Smith & Williamson says it has always offered its larger clients the opportunity to define their own ESG and ethical areas of interest. “It is such a broad area with so many variables that I fully understand why clients might want to focus more on areas that particularly interest them,” says Nick Murphy, partner and head of charities at Smith & Williamson. “Implementation of personalisation depends on finding suitable investments at the right price. It’s never easy, especially now as demand in this area has improved markedly.”
He agrees with Purcell that ESG definitions can cause confusion. “There is a whole language issue that needs to be addressed. The meanings behind responsible, sustainable, ESG and impact seem to be interpreted in many ways making it difficult to work out what people mean and what they are actually doing,” he adds.
Lombard Odier Private Bank has focused on improving awareness and the transparency of ESG investing.
Chief investment officer Stephane Monier explains that it has an analytical framework called CAR – standing for Consciousness, Actions, Results – for the listed companies it covers.
“This rates their behaviour towards the environment, social objectives and their governance. It gives us not aggregated but granular data,” he explains. “For us it is very important to invest in a company who acts on this and gets results. We can decide on the firms who are talkers, doers and achievers.”
Lombard gives a score to companies according to how, for example, they manage their staff, interact with their suppliers or control their direct emissions. It also measures the real impact a business has on the environment or society.
“We talk to our clients about their ESG beliefs,” Monier adds. “This means that using our data and scores we can provide our investors with personalised sustainability solutions. They fit the clients needs and preferences.”
Hewitt says this can be tricky to get right. “One of the criticisms of the SDGs is the difficulty of relating these with practical day to day progress measurements,” he says. “You can measure a healthcare firm’s revenues, the number of people they have treated or trained but determining what percentage of progress they have made in ESG targets is more difficult.
“Investors want to know what difference their money has helped create so investment providers need to make sure their narrative is clear and transparent without disappointing them. They could show trends at company and portfolio level and give their clients benchmarks to judge against.
“Say an investment manager is running a portfolio managing energy transition. He or she might be criticised for having an oil company in there which is trying to move towards renewable energy,” he says. “Some investors may say, ‘yes we need to engage with them’ whilst others will say ‘no way’ to an oil stock.
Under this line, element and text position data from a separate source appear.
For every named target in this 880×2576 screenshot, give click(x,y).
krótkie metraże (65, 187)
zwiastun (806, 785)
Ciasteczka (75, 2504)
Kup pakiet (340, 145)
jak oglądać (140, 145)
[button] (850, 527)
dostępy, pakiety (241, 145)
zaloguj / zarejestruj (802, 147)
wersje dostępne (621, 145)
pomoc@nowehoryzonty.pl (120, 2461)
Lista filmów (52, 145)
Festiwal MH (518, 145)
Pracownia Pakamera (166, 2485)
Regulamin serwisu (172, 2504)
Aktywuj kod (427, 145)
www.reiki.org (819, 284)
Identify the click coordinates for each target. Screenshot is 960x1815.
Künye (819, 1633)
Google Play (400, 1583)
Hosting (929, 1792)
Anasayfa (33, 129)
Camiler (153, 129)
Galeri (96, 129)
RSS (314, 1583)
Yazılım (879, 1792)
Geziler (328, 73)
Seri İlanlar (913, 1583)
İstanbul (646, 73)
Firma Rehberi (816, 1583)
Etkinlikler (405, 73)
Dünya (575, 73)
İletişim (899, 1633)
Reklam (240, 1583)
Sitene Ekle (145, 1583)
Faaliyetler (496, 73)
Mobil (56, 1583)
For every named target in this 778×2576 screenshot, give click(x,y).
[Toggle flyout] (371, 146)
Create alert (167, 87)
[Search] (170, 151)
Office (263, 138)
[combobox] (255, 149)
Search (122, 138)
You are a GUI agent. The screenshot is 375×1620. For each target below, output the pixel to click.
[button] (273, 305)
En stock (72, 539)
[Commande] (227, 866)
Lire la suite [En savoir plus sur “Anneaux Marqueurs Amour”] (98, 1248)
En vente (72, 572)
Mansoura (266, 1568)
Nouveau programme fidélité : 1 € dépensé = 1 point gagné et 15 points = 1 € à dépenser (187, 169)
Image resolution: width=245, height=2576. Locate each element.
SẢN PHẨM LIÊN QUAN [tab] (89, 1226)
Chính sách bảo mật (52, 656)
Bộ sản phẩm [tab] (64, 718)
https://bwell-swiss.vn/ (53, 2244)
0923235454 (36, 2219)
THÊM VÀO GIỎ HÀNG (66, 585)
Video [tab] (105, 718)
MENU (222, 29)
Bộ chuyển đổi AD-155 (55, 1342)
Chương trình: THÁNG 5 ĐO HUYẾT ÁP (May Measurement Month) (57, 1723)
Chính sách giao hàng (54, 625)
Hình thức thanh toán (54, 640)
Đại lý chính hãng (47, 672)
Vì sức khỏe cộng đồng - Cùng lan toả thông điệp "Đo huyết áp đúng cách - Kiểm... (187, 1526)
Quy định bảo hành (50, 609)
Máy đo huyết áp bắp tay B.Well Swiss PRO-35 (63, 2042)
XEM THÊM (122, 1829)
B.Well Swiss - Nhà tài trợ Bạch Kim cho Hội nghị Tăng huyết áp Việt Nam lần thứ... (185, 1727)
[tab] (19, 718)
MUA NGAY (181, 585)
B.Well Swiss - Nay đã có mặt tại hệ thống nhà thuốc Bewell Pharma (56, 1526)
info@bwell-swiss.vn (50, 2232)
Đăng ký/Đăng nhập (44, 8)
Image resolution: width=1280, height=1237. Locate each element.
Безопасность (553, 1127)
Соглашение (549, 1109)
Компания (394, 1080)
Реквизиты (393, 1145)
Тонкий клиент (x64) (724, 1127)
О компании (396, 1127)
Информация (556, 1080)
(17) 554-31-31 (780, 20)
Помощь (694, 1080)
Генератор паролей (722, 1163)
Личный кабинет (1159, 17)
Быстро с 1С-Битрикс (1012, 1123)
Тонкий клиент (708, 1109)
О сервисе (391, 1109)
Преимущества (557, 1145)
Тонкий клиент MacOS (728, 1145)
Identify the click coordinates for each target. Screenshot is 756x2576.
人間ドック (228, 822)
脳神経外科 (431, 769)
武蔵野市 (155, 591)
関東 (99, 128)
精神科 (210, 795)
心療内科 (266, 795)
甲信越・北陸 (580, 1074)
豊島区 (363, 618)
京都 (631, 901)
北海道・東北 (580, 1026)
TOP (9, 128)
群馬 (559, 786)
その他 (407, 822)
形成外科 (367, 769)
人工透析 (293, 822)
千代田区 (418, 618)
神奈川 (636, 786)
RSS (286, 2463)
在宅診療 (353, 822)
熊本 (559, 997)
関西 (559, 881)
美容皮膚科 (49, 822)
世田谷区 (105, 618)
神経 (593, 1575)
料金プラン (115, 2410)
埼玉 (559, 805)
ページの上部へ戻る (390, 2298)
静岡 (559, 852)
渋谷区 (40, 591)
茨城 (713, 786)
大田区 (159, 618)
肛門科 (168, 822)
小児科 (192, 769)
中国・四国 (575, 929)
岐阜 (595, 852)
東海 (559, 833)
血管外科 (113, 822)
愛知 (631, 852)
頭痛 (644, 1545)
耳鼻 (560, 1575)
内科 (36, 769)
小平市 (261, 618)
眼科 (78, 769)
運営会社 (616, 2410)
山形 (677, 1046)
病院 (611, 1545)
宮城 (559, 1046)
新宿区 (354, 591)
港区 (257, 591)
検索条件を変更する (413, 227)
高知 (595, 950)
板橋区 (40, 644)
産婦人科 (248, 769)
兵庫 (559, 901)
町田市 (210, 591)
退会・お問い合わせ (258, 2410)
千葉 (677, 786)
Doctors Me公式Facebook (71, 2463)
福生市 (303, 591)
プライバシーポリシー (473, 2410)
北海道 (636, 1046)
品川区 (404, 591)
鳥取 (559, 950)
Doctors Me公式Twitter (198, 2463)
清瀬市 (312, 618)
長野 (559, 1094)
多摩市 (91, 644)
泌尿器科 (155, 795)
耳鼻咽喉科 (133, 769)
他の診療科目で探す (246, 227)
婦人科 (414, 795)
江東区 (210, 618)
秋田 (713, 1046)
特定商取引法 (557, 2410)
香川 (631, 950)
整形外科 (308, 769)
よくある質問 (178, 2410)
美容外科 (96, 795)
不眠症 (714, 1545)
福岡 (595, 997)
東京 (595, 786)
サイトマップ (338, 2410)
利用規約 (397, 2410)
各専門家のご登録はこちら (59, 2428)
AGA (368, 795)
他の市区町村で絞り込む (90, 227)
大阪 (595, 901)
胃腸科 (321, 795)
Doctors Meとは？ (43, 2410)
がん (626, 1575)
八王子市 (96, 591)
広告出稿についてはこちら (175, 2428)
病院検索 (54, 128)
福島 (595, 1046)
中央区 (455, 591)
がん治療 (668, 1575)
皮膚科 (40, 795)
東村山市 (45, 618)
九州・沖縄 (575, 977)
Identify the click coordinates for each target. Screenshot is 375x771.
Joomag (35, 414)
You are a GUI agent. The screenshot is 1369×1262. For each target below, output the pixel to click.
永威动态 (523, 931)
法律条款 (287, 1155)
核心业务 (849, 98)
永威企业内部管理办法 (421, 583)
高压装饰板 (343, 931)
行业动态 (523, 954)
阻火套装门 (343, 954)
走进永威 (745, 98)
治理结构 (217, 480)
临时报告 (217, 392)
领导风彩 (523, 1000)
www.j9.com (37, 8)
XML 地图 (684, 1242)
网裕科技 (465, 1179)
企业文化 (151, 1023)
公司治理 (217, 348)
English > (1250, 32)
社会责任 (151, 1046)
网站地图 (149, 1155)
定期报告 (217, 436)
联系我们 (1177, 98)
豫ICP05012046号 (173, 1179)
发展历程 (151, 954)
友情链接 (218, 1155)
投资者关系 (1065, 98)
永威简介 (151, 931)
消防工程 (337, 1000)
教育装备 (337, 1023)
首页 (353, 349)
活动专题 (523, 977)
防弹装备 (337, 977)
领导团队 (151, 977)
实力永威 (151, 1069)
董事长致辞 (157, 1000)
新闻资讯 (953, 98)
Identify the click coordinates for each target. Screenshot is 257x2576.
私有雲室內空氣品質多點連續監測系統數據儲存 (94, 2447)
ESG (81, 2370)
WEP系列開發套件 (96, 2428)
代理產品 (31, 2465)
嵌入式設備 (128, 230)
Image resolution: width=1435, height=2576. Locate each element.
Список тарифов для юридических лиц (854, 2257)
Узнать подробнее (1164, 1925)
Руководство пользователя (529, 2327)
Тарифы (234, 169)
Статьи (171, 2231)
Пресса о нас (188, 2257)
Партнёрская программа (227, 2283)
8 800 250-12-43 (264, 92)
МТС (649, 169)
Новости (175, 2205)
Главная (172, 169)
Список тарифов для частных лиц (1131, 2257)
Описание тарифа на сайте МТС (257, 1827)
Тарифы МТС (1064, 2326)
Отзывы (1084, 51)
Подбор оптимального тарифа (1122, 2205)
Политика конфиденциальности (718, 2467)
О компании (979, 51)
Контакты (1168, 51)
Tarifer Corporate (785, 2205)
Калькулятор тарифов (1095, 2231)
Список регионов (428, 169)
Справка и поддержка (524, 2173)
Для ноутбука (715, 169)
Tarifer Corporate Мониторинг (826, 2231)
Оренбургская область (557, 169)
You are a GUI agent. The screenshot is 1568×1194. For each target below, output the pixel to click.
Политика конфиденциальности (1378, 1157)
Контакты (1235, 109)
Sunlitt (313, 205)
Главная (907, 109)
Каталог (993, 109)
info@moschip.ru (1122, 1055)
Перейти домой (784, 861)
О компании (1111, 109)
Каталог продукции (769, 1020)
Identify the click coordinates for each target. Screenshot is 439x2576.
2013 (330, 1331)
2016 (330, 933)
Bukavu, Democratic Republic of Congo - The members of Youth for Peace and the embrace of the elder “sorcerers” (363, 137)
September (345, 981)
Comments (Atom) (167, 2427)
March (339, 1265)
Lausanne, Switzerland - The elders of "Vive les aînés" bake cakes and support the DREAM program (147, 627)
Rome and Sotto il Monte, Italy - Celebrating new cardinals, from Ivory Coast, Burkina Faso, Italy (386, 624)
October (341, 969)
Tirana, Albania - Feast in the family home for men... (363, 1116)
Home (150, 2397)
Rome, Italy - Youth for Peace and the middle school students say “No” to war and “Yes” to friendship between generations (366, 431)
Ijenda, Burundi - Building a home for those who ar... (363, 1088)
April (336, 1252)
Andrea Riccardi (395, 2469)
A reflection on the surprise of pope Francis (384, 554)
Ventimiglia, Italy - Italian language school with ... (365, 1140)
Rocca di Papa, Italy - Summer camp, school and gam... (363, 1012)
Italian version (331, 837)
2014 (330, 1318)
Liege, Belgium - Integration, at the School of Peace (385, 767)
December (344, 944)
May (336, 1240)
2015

They not disagreeing about the overall objective but about the strategy.
Hewitt says investor communications are vital in this instance: “That’s where the investment managers’ communications really come into play. They need to make sure they are absolutely clear on how the strategy works so the client doesn’t expect one thing but sees another.”
Will personalised ESGs grow?
Murphy says the European MiFID II extension making it compulsory to ask all investors for their ESG preferences may have a small impact.
“It seems to be written with large pension schemes and funds in mind rather than discretionary investment managers so the language and thus the precise intent isn’t very clear,” he states. “However, I suspect that the sheer scale of this task and the short time horizon for implementation would swamp the personalised approach for most firms – ESG light and ESG heavy might be the best most could come up with as a choice for smaller clients. A skew towards companies with higher ESG ratings could be an example of a light version. In short, I suspect the personalised approach will remain a niche.”
However, Caldecott is more optimistic. He believes products for retail investors will become increasingly sophisticated in how they account for the sustainability preferences of individuals.
“Part of this future will involve highly customisable and personalised ETFs that can dynamically adjust to changing preferences given risk appetite and other constraints, all done via an app,” he says.